**Required action**
Transcribe, word for word, the line containing "Международное образование в России (49, 2215)" and each line following it through the end of the listing below. Omit all other lines.

= = = =

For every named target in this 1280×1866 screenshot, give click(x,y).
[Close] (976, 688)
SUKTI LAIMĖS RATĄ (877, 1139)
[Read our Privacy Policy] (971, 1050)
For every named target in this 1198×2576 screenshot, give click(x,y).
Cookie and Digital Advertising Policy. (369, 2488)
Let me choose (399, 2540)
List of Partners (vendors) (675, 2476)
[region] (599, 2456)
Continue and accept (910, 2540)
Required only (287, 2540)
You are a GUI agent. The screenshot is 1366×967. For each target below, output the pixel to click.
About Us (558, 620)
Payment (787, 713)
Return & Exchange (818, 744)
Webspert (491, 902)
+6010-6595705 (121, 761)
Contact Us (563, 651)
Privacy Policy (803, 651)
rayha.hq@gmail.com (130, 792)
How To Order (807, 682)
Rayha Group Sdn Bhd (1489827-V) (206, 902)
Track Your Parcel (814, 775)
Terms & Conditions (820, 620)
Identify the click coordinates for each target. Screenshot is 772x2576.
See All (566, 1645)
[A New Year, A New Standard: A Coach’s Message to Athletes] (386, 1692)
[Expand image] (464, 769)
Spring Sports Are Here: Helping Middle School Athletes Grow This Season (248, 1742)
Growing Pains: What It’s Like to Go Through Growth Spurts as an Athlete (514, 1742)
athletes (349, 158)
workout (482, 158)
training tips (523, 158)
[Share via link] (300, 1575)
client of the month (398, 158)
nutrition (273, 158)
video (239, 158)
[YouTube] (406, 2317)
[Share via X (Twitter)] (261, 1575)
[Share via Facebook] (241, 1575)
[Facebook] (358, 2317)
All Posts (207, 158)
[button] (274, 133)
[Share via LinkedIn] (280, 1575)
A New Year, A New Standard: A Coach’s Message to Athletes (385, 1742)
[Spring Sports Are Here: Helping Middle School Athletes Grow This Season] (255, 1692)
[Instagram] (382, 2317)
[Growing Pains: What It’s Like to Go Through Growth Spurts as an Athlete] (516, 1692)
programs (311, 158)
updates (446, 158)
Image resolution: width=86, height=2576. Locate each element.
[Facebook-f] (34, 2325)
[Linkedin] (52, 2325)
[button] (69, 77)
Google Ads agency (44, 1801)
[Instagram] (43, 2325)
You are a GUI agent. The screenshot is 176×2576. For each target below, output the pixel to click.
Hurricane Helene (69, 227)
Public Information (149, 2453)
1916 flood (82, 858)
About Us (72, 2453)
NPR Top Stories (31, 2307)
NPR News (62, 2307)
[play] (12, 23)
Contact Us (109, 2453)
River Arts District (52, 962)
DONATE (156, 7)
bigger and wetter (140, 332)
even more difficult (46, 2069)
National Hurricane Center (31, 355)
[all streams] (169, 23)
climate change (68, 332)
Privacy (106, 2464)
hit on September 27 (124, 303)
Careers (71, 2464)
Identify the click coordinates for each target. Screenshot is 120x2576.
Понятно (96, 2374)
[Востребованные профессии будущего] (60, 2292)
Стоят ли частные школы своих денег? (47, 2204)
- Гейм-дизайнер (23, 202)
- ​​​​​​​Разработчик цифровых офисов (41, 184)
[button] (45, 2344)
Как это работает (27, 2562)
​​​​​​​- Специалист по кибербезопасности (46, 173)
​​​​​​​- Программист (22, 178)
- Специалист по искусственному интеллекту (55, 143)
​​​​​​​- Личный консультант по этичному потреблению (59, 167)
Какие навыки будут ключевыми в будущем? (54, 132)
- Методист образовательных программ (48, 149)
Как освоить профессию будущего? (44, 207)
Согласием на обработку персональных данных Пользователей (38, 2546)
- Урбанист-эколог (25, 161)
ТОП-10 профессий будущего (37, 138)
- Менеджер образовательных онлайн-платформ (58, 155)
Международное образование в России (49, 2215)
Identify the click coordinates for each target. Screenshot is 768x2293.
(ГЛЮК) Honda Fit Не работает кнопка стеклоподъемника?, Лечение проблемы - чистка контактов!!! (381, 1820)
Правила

= = = =

**Output of the task**
Международное образование в России (49, 2215)
Identify the click coordinates for each target. Screenshot is 768x2293.
(ГЛЮК) Honda Fit Не работает кнопка стеклоподъемника?, Лечение проблемы - чистка контактов!!! (381, 1820)
Правила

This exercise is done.